What this task involves:
Every line from the one with "Task: Click the Jul 14, 2022 date" through the final line of the data below goes in the answer, copied exactly. Pictures do not.
○ ○ ○ ○ ○
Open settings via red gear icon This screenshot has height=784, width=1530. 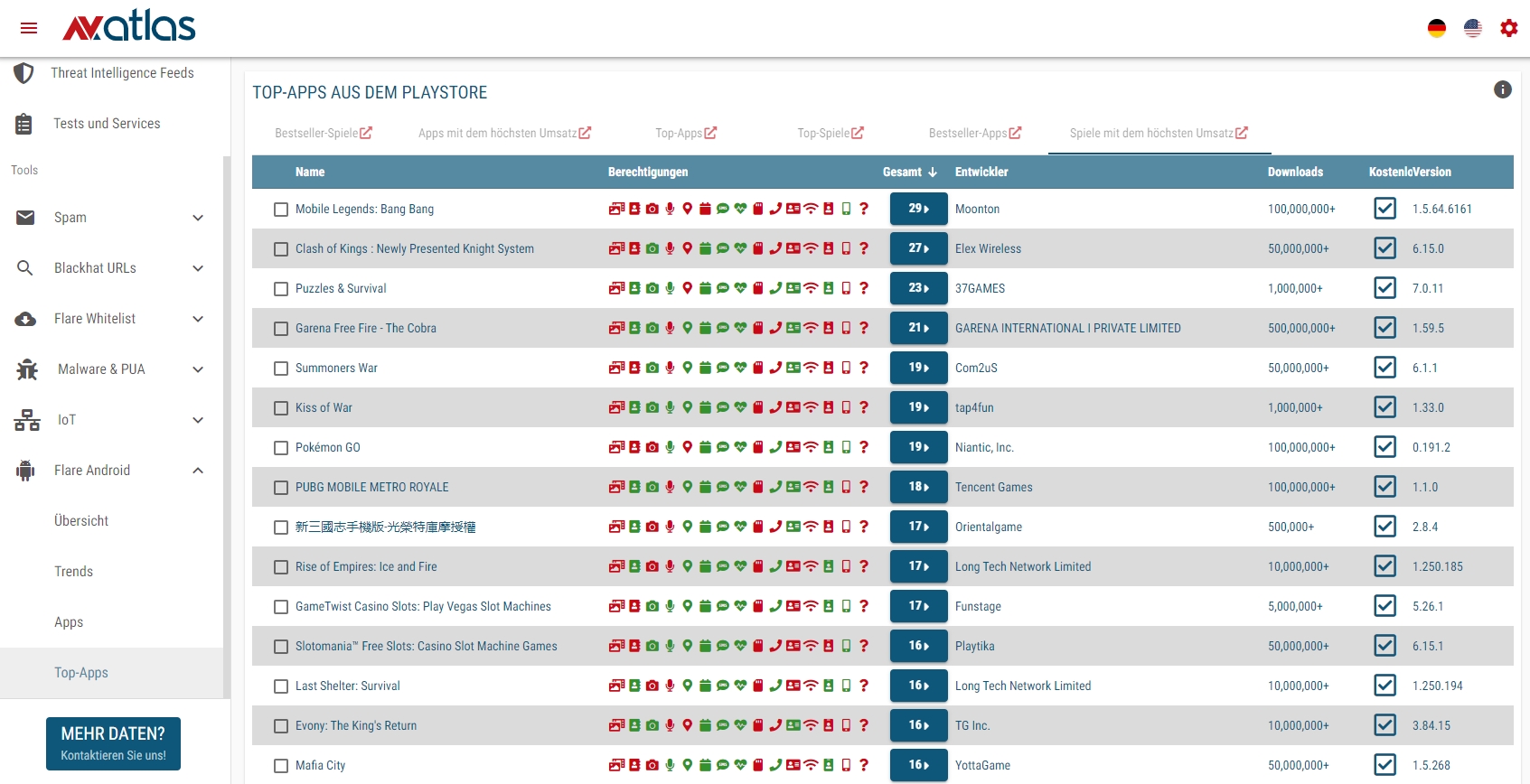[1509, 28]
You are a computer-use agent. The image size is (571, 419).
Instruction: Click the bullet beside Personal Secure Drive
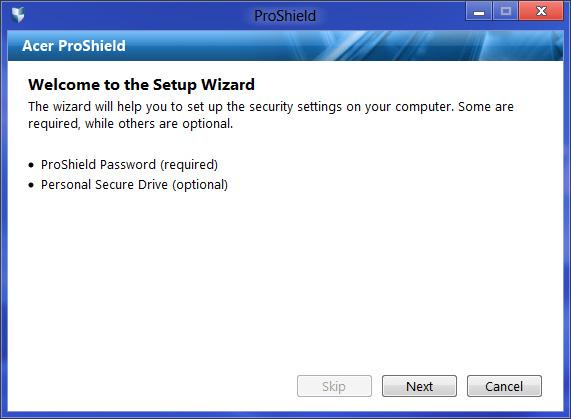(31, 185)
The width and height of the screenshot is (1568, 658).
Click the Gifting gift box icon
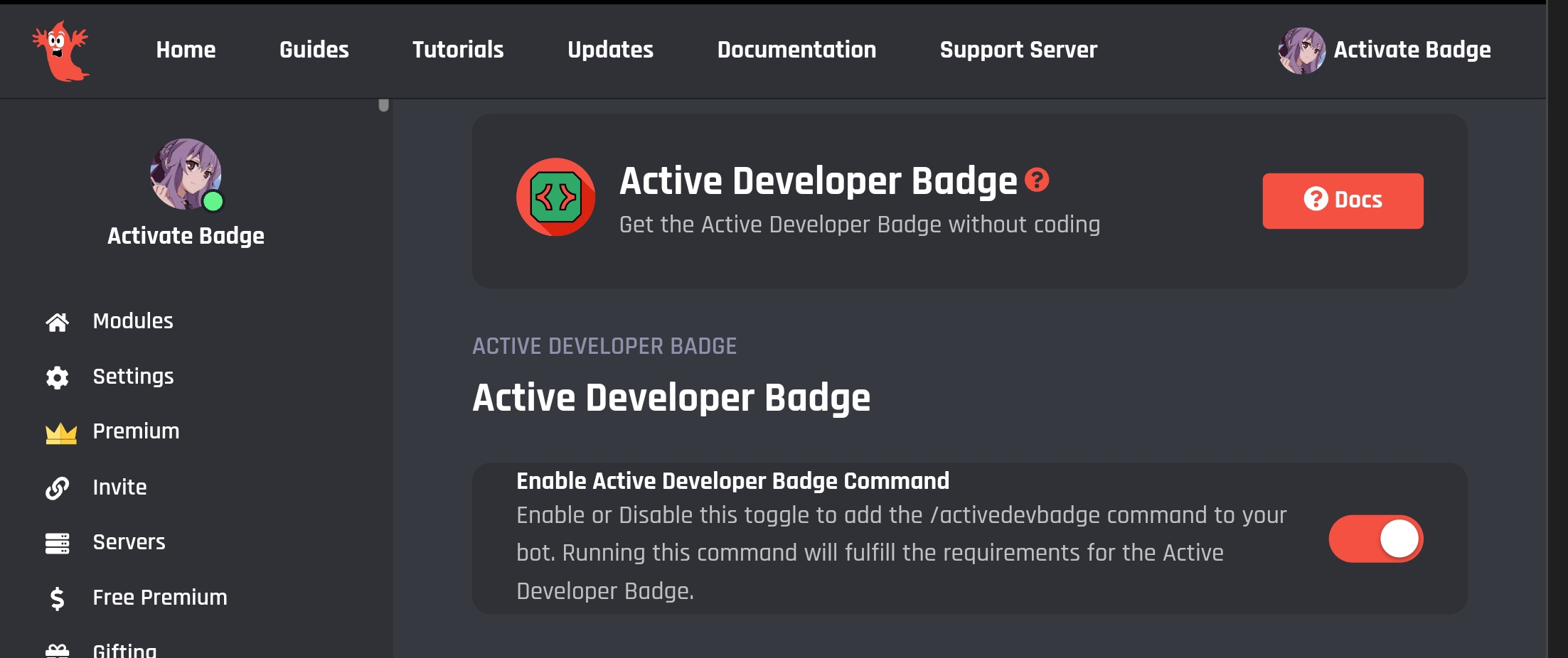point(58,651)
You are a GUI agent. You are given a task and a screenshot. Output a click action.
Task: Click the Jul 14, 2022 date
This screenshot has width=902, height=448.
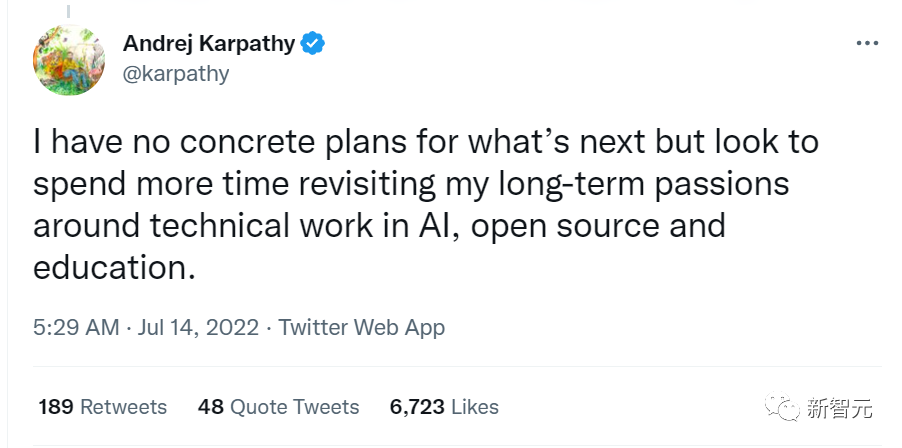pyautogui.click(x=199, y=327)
○ ○ ○ ○ ○
Output for this exercise:
Task: Click the Jul 14, 2022 date
This screenshot has width=902, height=448.
pyautogui.click(x=199, y=327)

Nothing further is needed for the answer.